Osteoarthritis is the most common type of arthritis in middle-aged and older people. It often occurs in large joints, such as the knees and hips. The pain may limit a person's ability to get up from a chair, stand, walk, or climb stairs and tends to get worse with activity. Treatment aims to decrease pain and other symptoms and to keep people active. Treatments include drugs to decrease pain and inflammation; weight loss, if needed; physical therapy; and exercise. Unfortunately, these treatments do not always help, and some have side effects. Many people with knee osteoarthritis seek alternative treatments, such as glucosamine sulfate. Glucosamine sulfate is a natural substance that is found in healthy joint cartilage. Some studies suggest that glucosamine sulfate helps osteoarthritis, particularly that of the knee. Others studies have not shown a benefit. It is also not known whether glucosamine sulfate helps patients with hip osteoarthritis.

Why did the researchers do this particular study?

To see whether glucosamine sulfate is effective in treating hip osteoarthritis.

Who was studied?

222 patients from the Netherlands who had hip osteoarthritis.

How was the study done?

The researchers assigned patients to receive either 1500 mg of glucosamine sulfate or a placebo pill daily for 2 years. The placebo pill looked and tasted like the glucosamine pill, but it contained no active ingredients. The researchers reported patient outcomes at 3, 12, and 24 months after starting treatment. They collected information on patients' pain and their ability to do their usual activities. They also did x-rays to measure the joint space in the hip, because as osteoarthritis gets worse, the joint space becomes narrower.

What did the researchers find?

Pain, ability to do normal activities, and joint space narrowing did not differ between patients who received glucosamine and those who received placebo.

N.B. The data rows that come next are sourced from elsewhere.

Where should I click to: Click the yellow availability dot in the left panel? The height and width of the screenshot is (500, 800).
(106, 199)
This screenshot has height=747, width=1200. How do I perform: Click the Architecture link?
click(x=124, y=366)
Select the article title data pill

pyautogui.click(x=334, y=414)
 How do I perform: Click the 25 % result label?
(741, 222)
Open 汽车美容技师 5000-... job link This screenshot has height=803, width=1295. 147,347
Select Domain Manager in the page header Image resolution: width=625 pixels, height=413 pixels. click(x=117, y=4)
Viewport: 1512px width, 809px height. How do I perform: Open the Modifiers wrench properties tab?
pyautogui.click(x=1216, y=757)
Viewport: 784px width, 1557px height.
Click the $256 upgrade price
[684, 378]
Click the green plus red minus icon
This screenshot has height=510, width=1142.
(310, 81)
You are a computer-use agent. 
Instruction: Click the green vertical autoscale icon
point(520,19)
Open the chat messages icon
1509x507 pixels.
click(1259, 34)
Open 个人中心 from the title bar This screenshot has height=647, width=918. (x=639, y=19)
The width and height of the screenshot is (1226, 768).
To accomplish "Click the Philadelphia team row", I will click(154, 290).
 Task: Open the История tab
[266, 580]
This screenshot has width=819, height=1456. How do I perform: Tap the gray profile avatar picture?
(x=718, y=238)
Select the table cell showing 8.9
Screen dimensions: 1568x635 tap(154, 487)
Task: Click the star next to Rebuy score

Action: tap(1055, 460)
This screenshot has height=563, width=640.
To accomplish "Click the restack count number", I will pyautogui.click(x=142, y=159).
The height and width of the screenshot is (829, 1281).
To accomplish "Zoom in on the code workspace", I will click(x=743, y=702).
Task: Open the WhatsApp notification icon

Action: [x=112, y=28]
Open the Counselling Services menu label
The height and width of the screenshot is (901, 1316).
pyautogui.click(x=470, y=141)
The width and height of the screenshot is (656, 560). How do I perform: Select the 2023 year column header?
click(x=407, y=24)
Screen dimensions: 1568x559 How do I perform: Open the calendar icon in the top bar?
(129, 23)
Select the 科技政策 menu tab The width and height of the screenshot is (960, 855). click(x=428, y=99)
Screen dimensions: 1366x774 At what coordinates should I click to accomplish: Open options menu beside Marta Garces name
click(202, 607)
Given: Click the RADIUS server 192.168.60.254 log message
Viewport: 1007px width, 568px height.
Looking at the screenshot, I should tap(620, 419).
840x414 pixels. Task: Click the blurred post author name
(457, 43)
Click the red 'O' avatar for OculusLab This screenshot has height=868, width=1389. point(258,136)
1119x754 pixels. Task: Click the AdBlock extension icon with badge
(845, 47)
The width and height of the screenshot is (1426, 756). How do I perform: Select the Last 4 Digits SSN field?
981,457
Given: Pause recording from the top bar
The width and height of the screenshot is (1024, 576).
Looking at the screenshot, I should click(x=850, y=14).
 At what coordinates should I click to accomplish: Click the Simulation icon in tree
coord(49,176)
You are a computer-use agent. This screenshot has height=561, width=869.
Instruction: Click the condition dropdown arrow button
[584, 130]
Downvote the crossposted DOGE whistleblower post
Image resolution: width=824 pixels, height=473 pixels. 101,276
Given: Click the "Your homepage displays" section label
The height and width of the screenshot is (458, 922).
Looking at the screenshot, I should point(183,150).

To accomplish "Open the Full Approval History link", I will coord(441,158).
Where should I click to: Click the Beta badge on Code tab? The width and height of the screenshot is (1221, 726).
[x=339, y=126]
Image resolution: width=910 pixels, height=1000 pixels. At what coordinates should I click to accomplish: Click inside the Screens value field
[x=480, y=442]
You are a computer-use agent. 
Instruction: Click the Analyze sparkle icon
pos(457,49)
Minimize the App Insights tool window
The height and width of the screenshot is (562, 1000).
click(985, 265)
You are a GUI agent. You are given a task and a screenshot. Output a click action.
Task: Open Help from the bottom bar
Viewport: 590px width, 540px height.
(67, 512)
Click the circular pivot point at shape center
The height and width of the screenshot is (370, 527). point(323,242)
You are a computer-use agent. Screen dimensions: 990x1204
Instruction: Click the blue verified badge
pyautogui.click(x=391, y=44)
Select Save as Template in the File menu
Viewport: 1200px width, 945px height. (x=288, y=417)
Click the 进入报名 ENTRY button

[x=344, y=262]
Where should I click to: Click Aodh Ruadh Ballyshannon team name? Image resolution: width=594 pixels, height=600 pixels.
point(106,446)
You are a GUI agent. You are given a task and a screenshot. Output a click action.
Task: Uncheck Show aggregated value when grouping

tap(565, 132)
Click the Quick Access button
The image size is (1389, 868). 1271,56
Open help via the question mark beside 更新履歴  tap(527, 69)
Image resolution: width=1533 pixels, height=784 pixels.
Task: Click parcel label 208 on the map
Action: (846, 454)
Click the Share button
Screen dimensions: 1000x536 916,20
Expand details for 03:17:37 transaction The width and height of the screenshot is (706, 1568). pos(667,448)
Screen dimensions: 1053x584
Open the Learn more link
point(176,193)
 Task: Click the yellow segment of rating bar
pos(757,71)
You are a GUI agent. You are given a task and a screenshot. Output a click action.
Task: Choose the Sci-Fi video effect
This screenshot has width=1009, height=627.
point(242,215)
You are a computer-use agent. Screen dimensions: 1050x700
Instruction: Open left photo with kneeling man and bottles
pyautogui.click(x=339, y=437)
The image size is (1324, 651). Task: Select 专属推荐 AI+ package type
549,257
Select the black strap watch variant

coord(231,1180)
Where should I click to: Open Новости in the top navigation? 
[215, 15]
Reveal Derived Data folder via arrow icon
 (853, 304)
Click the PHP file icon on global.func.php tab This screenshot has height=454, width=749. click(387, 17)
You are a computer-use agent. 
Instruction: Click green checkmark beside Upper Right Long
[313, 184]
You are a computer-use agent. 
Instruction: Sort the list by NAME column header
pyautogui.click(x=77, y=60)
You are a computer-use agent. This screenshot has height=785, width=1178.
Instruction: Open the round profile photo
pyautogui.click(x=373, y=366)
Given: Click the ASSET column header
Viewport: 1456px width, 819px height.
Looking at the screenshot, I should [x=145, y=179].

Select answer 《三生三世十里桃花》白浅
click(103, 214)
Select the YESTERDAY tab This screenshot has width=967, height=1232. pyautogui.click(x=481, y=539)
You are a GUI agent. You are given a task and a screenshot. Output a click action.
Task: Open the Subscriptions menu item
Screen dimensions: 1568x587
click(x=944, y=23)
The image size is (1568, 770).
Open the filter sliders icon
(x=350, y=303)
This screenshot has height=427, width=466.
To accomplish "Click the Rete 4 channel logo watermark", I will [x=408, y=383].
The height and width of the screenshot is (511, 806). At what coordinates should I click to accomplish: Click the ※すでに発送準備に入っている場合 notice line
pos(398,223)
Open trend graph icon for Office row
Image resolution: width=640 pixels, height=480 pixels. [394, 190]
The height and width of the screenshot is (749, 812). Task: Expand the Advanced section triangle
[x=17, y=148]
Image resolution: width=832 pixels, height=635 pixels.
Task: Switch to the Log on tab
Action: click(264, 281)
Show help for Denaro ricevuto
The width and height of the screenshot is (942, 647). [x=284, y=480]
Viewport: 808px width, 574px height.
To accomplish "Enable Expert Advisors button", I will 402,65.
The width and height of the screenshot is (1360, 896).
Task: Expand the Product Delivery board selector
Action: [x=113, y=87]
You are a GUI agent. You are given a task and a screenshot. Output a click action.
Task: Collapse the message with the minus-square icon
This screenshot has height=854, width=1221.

What were the limitations of the study?

Twenty of the patients had hip replacement surgery during the study, which interfered with the researchers' ability to measure patient outcomes.

What are the implications of the study?

Receiving 1500 mg of glucosamine sulfate daily for 2 years seems to offer no benefit in relieving pain, increasing the ability to do normal activities, or reducing joint space narrowing in patients with hip osteoarthritis.